"""

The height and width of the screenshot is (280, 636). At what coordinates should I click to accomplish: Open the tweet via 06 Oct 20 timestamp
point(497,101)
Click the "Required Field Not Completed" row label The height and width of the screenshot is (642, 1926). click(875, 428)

"""
"""

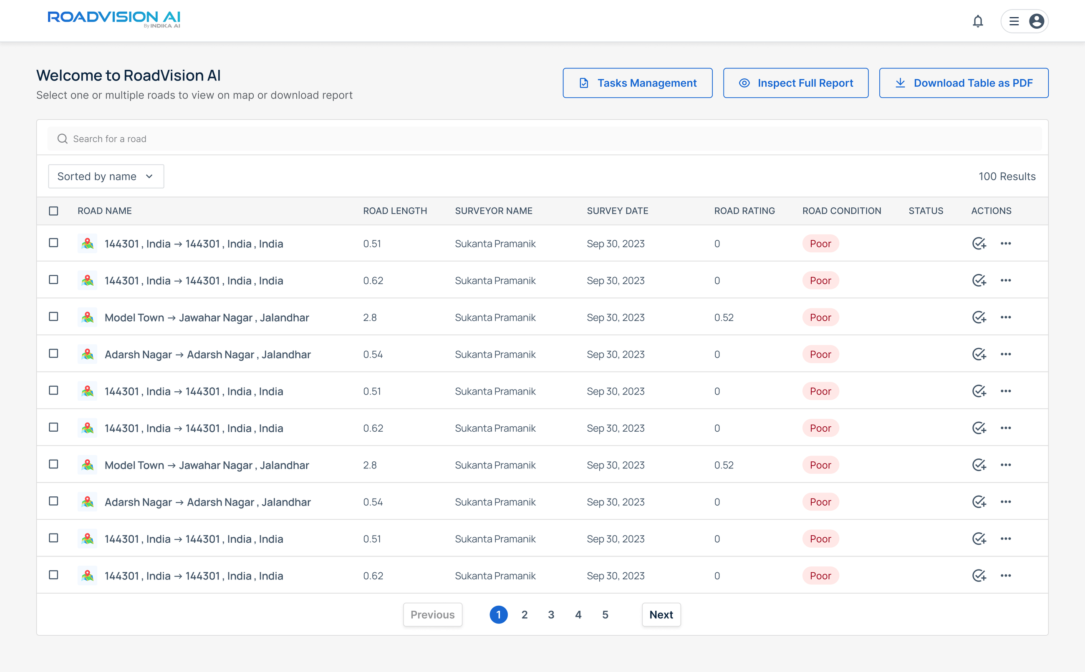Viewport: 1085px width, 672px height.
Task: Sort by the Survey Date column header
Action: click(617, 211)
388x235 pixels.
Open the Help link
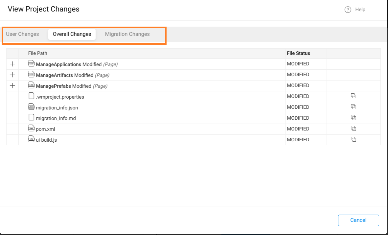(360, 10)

"""

Convert the material into a Markdown table with the columns Number and Entry, starting with the line that contains "The height and width of the screenshot is (280, 636)." and going on through the line that contains "1926). click(875, 428)". Leave out blank lines.

§ **Answer to the exercise**
| Number | Entry |
|---|---|
| 1 | The height and width of the screenshot is (280, 636). At what coordinates should I click to accomplish: Open the tweet via 06 Oct 20 timestamp |
| 2 | point(497,101) |
| 3 | Click the "Required Field Not Completed" row label The height and width of the screenshot is (642, 1926). click(875, 428) |